Sample myfile.log contents:

some text text text
Sunday 2017
foo foo foo foo foo foo foo foo foo foo foo foo 
foo foo foo ALARM foo foo foo foo foo foo foo foo 
foo foo foo foo foo foo foo foo foo foo foo foo 
bar foo foo foo foo foo ALARM foo foo foo foo foo
bar foo foo foo foo foo foo foo foo foo foo foo
Monday 2017
foo foo foo foo foo foo foo foo foo foo foo foo 
foo foo foo ALARM foo foo foo foo foo foo foo foo 
foo foo foo foo foo foo foo foo foo foo foo foo 
foo foo foo foo foo foo ALARM foo foo foo foo foo
text foo foo foo foo foo foo foo foo foo foo foo

---

The job:

awk '/ALARM/{ f=1 }f && /^[A-Z][a-z]+ 2[0-9]{3}/{ print; exit }' <(tac myfile.log)

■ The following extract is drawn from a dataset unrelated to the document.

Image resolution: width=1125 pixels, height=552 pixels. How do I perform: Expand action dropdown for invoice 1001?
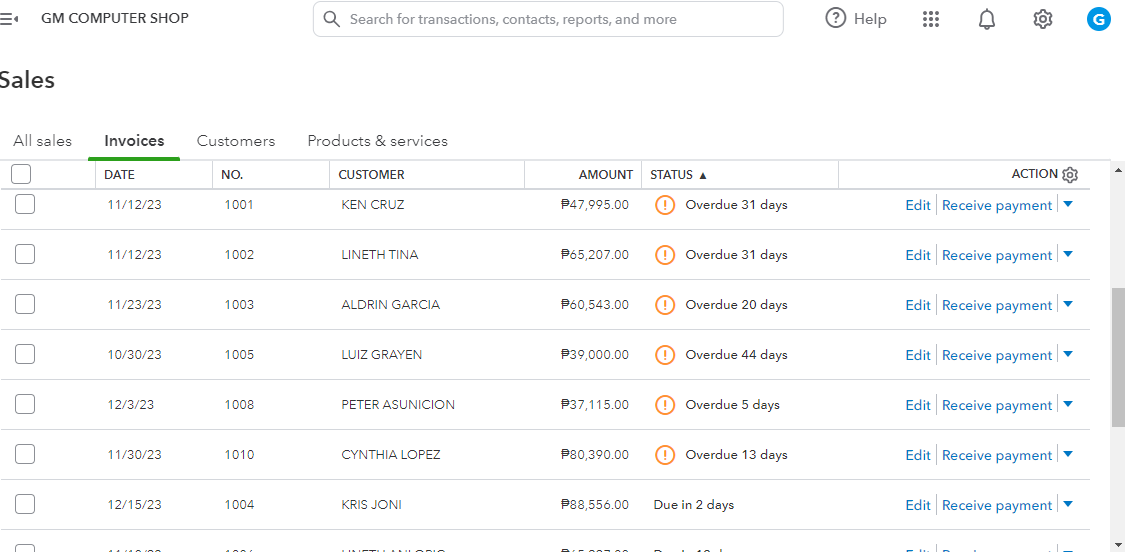pos(1068,204)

• tac myfile.log - print the file lines in reverse
• /ALARM/{ f=1 } - on encountering ALARM line - set the starting phase of the processing using the flag f
• /^[A-Z][a-z]+ 2[0-9]{3}/ - pattern indicating "date" line
• print; exit - print the current line(as a resulting line) and terminate script execution immediately

The output:

Monday 2017

Answer 4

awk solution,

awk 'NF==2 {d=$0}; /ALARM/ { printf("%s\n%s\n", d, $0)}' sample.txt

output:

Monday 2017
foo foo foo ALARM foo foo foo foo foo foo foo foo 
Monday 2017
foo foo foo foo foo foo ALARM foo foo foo foo foo

Answer 5

This is assuming that a "date" is characterized by a line containing day and four digits:

tac myfile.log \
    | sed -En '/ALARM/,/day [[:digit:]]{4}/{/day [[:digit:]]{4}/{p;q}}'

Like the other solutions, this uses tac to print the lines in reverse; the sed command then does this:

-n suppresses output by default.

/ALARM/,/day [[:digit:]]{4}/ { # In the range from ALARM to the date
    /day [[:digit:]]{4}/{      # On the line of the date
        p                      # Print just that line
        q                      # Exit
    }
}

The q is there to avoid reading the rest of the file after we've already found what we wanted.

Notice that some seds might need extra semicolons, as in {p;q;}.

Answer 6

You can use tac to reverse a stream line-by-line (see seq 10 | tac to see what it does). This is not cheap, be warned, but if your stuff is small enough, this can provide an simple solution:

grep -B 9999999 lastSearchTerm my.log | tac | grep -B 9999999 firstSearchTerm | tac

This will print the block from the firstSearchTerm to the lastSearchTerm.

grep -B 9999999 lastSearchTerm my.log | tac | tail -n +2 | grep -m 1 lastBeforeTerm

This will print only the last line containing lastBeforeTerm before the lastSearchTerm.

For your specific case, this should do it:

grep -B 9999999 ALARM my.log | tac | {
  IFS= read -e line
  grep -m 1 '2017'
  echo "$line"
}

(Adjust the 2017 part to match any line which looks like a time stamp.)

Of course, this is not the fastest solution but it is simple and will work for small input.